§ Goal of the exercise
The expected result is the full set of records, copied precisely, with images dropped.

§ Data shown
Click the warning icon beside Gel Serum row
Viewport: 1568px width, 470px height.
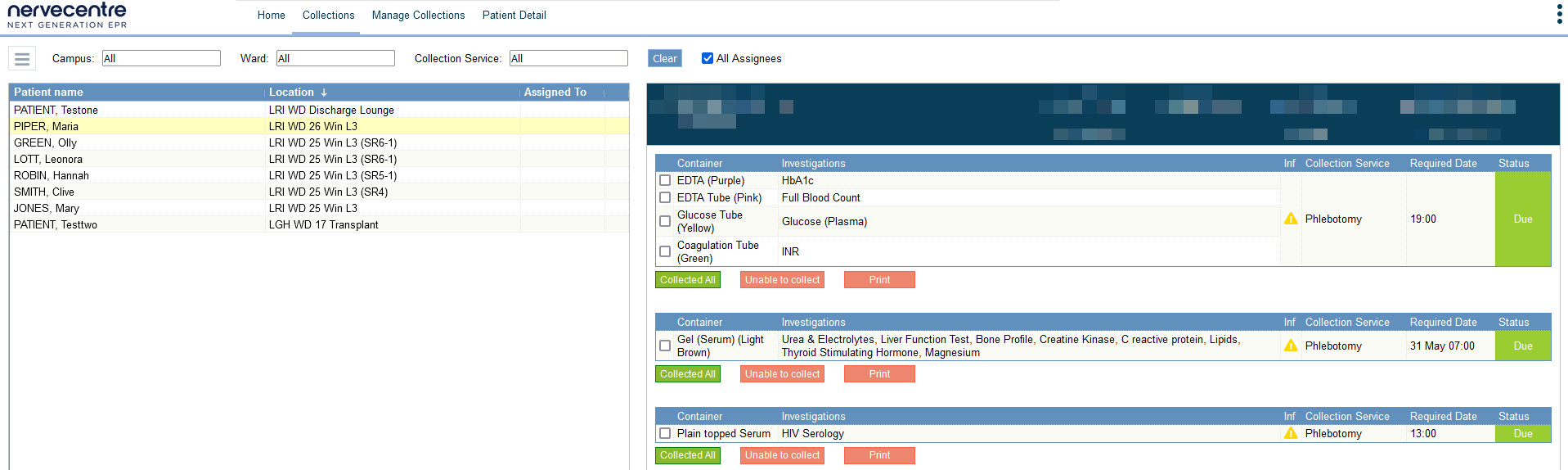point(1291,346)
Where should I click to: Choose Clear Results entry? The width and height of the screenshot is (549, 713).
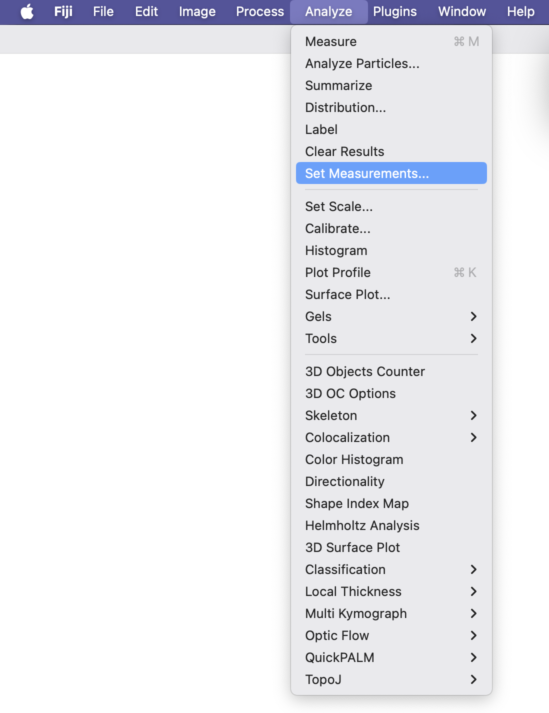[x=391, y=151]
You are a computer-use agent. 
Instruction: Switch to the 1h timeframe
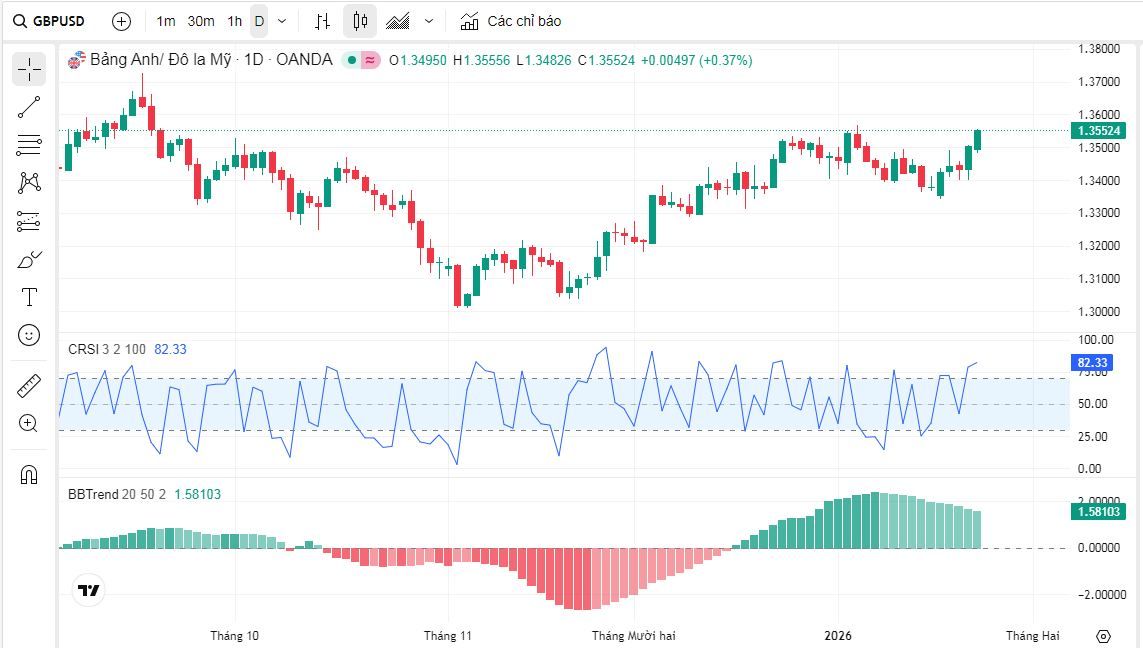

§ Response
Click the warning icon beside Gel Serum row
Viewport: 1568px width, 470px height.
point(1291,346)
Where should I click to: Choose Clear Results entry? The width and height of the screenshot is (549, 713).
[x=391, y=151]
You are a computer-use agent. 
Instruction: Switch to the 1h timeframe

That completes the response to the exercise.